Id., at 175, 657 P.2d at 472. Hence, unless the limitation period for Chapman's action was somehow tolled, it expired on July 1, 1994, which is one year after the effective date of the 1993 amendment and more than one month before Chapman's application was filed.
Chapman argues, however, that the statute of limitation does not bar his action for two reasons. First, Chapman asserts that, due to the unique circumstances of his incarceration, strict application of § 19-4902 would violate his constitutional right to access to the courts. Chapman points out that from August 1990 until April 1993, he was not incarcerated at a correctional facility operated by the Idaho Board of Correction but, instead, was held as a state prisoner at the Shoshone County jail. In April 1993, he was moved from the Shoshone County jail to the Idaho Correctional Institution at Orofino (ICI). Chapman states that while confined in the Shoshone County jail he had no access to a law library, law books or the legal assistance of inmate law clerks. These conditions, he asserts, did not comply with the requirement articulated in Bounds v. Smith, 430 U.S. 817, 97 S.Ct. 1491, 52 L.Ed.2d 72 (1977) — and applied to Idaho correctional institutions in Lindquist v. Idaho State Board of Corrections, 776 F.2d 851 (9th Cir. 1985) — that inmates be afforded adequate law libraries or adequate assistance from persons trained in the law in order to assure inmates meaningful access to the courts. According to Chapman, because of this deprivation of access to a law library or legal advisors while at the Shoshone County jail, he was ignorant of his right to pursue a post-conviction relief action for violation of due process rights at NICI and was denied access to the courts. Because of this violation of Bounds v. Smith standards, Chapman asserts that the statute of limitation should not bar his claim.

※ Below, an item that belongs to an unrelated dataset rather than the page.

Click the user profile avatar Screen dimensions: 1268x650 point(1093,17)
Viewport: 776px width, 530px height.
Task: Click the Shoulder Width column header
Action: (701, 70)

It is not necessary, however, that we determine in this case whether the statute of limitation for a prisoner's post-conviction action should be tolled as a remedy for incarceration under conditions failing to meet Bounds v. Smith standards. Even if the statute of limitation was thus tolled, Chapman's post-conviction application was still untimely, for the allegedly unconstitutional conditions of Chapman's confinement had terminated prior to July 1, 1993, the date when the one-year statute of limitation took effect. Chapman acknowledges that he was transported to ICI in April 1993, and he makes no contention that the library and paralegal assistance then made available to him were inadequate. He had more than one year after his relocation to ICI, and before expiration of the statute of limitation on July 1, 1994, within which to file his post-conviction action. Therefore, Chapman's allegations regarding his incarceration at the Shoshone County jail are immaterial to the State's statute of limitation defense.
Chapman's second argument is that a "discovery exception" should be applied so that the limitation period would not begin to run until Chapman became "aware he had a viable post-conviction opportunity." In an affidavit filed in support of his application for post-conviction relief, Chapman stated that until approximately April 1994, he was unaware of the Idaho Supreme Court's decision in State v. Wolfe, 99 Idaho 382, 582 P.2d 728 (1978), which established due process standards for jurisdictional review proceedings at NICI. According to the affidavit, Chapman did not learn of these due process rights — and thus that he had a right to post-conviction relief for their violation — until he was so informed by another inmate who was transferred to ICI in April 1994.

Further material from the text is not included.